- What is required: Whatever comes before the line containing "Task: Click the Save floppy disk icon" stays out; transcribe that line and all that follow to the end of the records exactly, with no pictures.

───── Supplied data

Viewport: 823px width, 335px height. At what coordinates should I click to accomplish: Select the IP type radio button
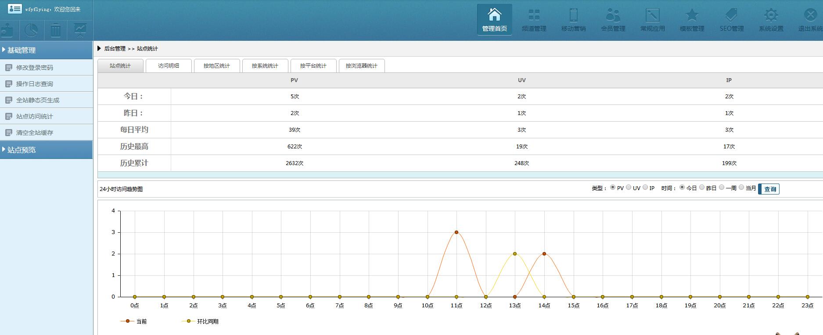pos(645,187)
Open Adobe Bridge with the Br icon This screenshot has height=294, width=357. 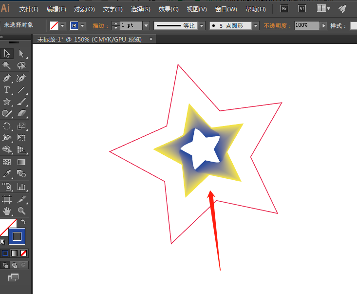point(285,8)
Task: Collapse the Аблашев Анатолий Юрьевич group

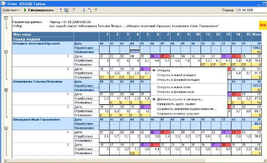Action: click(5, 53)
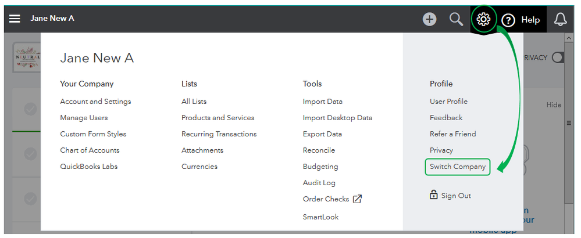This screenshot has width=581, height=238.
Task: Select Switch Company in Profile
Action: pos(458,167)
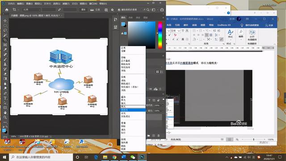The height and width of the screenshot is (161, 286).
Task: Open the Find magnifier icon in Word ribbon
Action: (x=241, y=32)
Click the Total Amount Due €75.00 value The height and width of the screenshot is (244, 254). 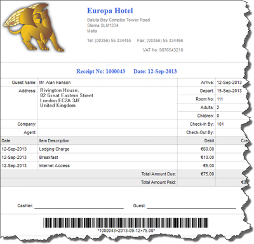pyautogui.click(x=207, y=174)
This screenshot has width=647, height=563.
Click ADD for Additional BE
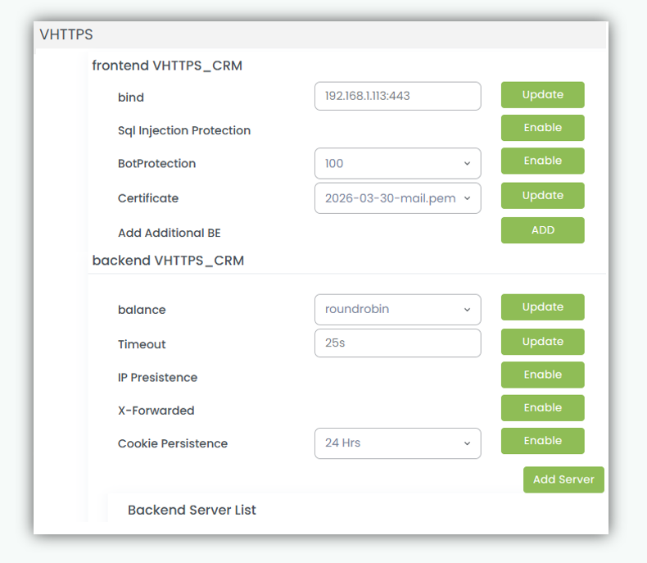(542, 230)
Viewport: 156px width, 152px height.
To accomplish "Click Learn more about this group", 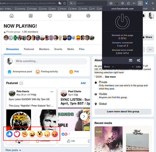I will 123,112.
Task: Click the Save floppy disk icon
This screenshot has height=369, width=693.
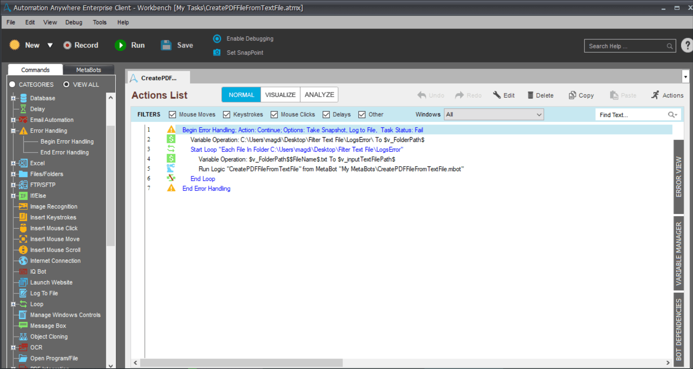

──────────

- Reply:
Task: Click the Save floppy disk icon
This screenshot has height=369, width=693.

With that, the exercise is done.